Das ungarische Parlament unter Ministerpräsident Viktor Orbán verabschiedete 2021 ein Gesetz, das u.a. die öffentliche Darstellung von Homosexualität, Transidentität und Geschlechtsanpassungen gegenüber Kindern und Jugendlichen unter 18 Jahren verbietet. Diese Zensur betrifft das Zeigen von Werbung, Filmen und Serien genauso wie Literatur und Kultur-Angebote.

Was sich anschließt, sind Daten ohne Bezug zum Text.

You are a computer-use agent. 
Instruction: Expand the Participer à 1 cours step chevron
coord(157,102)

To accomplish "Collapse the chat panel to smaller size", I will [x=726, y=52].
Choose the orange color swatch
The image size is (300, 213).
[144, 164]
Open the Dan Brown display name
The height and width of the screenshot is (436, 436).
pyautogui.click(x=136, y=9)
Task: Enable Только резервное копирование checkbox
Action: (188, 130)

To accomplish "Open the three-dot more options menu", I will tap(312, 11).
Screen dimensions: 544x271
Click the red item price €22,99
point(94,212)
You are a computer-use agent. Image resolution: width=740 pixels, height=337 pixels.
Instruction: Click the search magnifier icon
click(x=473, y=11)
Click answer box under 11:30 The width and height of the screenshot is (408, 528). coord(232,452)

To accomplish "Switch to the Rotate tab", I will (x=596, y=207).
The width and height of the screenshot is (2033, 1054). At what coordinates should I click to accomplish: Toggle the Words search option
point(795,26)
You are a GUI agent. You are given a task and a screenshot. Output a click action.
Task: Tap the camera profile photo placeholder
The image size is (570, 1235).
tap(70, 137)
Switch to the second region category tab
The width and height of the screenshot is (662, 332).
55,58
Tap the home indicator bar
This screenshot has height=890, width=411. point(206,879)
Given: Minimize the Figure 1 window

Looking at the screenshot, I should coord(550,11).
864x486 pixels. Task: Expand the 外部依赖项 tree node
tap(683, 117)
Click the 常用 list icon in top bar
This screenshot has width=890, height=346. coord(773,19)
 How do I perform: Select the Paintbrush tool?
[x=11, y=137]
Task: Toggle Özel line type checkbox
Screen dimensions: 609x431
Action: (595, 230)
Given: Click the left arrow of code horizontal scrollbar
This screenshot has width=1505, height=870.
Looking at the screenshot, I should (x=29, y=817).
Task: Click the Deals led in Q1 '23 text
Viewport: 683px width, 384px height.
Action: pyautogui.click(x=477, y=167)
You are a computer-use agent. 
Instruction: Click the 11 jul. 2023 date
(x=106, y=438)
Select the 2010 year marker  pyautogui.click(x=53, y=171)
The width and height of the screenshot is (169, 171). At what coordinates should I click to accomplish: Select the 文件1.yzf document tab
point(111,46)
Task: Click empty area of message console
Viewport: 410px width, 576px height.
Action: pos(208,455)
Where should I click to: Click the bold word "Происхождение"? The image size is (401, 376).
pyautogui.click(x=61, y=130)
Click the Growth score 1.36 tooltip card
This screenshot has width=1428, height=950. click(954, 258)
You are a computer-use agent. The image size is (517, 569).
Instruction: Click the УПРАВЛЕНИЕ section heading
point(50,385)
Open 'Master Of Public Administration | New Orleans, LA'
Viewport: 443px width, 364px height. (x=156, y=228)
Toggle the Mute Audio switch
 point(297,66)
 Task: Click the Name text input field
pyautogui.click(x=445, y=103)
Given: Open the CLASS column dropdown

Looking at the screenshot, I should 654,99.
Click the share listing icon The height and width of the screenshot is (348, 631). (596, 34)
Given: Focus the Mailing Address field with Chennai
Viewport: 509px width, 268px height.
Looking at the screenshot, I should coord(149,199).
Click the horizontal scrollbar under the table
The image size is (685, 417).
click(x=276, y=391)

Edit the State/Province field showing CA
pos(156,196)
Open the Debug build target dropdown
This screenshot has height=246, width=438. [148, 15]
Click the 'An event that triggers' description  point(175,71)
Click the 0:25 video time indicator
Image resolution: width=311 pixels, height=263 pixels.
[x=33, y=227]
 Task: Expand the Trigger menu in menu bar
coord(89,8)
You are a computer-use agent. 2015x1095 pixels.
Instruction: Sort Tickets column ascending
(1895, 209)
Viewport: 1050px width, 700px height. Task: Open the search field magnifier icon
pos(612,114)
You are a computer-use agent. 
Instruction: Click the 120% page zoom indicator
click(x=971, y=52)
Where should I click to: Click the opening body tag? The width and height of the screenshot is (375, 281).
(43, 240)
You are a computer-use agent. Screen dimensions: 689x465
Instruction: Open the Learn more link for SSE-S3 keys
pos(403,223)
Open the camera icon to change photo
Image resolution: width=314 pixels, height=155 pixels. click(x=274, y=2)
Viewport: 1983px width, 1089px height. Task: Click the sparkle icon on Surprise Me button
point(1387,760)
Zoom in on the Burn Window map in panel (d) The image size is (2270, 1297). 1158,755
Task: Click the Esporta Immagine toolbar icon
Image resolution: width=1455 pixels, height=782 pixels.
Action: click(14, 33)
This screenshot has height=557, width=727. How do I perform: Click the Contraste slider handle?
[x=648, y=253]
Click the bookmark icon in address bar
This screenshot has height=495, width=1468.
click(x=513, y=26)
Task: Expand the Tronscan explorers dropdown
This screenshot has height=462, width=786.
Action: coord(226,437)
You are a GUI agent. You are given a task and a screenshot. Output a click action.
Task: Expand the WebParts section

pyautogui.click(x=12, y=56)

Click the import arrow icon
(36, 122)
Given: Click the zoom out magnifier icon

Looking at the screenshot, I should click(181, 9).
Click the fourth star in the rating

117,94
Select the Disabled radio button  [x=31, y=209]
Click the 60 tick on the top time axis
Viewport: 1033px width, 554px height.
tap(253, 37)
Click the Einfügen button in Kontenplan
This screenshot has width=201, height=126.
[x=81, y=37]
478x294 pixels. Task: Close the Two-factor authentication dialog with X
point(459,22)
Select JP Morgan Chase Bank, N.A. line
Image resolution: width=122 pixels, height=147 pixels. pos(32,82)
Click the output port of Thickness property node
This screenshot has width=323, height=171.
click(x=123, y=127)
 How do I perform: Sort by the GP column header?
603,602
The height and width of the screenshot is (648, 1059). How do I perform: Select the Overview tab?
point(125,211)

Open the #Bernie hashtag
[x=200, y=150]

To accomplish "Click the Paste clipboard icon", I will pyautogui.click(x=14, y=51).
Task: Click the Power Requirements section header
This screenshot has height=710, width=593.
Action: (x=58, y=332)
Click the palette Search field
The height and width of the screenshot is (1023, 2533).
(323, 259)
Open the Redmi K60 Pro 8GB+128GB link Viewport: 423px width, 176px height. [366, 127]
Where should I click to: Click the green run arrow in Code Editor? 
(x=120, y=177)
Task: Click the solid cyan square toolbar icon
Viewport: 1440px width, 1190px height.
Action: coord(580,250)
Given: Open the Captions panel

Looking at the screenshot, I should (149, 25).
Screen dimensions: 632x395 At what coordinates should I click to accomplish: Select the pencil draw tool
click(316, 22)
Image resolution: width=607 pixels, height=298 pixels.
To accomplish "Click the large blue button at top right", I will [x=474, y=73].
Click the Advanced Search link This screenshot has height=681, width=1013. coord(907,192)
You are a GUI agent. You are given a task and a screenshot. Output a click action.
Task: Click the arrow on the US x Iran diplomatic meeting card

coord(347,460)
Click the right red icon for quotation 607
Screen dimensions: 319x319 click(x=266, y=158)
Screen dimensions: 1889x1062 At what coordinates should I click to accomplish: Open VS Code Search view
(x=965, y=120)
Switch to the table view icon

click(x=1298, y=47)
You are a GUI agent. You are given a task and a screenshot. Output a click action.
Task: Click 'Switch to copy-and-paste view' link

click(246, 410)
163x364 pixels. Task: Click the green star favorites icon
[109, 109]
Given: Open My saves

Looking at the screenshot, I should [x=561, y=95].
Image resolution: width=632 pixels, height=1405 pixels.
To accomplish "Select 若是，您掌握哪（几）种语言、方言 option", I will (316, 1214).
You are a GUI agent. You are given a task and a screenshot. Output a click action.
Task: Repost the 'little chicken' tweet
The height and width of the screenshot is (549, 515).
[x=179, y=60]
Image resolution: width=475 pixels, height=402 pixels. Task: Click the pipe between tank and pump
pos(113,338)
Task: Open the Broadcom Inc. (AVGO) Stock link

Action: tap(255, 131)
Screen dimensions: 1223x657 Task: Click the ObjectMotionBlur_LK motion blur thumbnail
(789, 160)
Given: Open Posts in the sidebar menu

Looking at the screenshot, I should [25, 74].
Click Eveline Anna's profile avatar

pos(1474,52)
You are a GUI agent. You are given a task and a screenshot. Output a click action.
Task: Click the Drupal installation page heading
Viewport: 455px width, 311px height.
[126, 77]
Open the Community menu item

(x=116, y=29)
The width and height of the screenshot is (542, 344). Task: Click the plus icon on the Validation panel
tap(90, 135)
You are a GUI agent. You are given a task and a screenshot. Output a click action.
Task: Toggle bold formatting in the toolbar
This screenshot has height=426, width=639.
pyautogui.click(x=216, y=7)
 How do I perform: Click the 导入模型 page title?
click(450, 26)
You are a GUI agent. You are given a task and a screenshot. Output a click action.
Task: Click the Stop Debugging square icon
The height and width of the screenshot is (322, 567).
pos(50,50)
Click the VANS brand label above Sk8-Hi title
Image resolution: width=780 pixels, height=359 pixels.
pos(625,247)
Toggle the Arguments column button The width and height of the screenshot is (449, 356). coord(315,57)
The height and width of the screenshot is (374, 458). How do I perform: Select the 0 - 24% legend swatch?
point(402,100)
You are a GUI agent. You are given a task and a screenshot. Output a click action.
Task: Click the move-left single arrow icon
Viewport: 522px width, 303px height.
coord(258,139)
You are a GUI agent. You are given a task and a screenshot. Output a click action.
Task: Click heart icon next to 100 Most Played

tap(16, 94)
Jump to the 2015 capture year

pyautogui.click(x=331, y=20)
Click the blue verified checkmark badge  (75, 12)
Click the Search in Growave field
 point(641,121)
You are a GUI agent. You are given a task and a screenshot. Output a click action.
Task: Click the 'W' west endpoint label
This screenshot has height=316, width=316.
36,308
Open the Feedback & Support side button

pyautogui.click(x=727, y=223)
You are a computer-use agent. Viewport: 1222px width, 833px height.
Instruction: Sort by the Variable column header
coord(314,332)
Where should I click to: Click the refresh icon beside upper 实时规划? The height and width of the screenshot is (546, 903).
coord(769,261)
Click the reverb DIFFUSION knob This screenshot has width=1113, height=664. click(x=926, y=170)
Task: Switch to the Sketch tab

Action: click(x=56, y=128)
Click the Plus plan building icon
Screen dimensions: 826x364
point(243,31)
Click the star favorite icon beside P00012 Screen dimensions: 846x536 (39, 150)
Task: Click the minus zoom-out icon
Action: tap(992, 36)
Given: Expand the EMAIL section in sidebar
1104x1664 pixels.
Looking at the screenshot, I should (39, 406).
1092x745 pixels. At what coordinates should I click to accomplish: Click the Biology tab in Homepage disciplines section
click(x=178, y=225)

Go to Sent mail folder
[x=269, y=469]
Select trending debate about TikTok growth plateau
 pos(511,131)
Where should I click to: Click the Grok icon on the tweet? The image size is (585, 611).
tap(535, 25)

Ob auf Leinwänden oder Buchseiten: Darstellung von Homo- und Transsexualität erst ab 18

Ein Beispiel im Kultur-Bereich ist die World Press Photo Ausstellung, welche im Herbst 2023 im Ungarischen Nationalmuseum Halt machte. Die Regierung beschloss: Nicht jede*r sollte sich die weltbesten Pressefotografien ansehen dürfen. Der Grund: Die Ausstellung beinhaltete die Fotostory „Home for the Golden Gays“ von Hannah Reyes Morales. Die Bilder porträtierten eine Wohngemeinschaft älterer LGBTQ-Menschen auf den Philippinen. Weil das Museum lediglich auf die Altersbeschränkung hinwies, diese aber nicht anhand von Ausweiskontrollen durchsetzte, entließ das Kultusministerium dessen Direktor.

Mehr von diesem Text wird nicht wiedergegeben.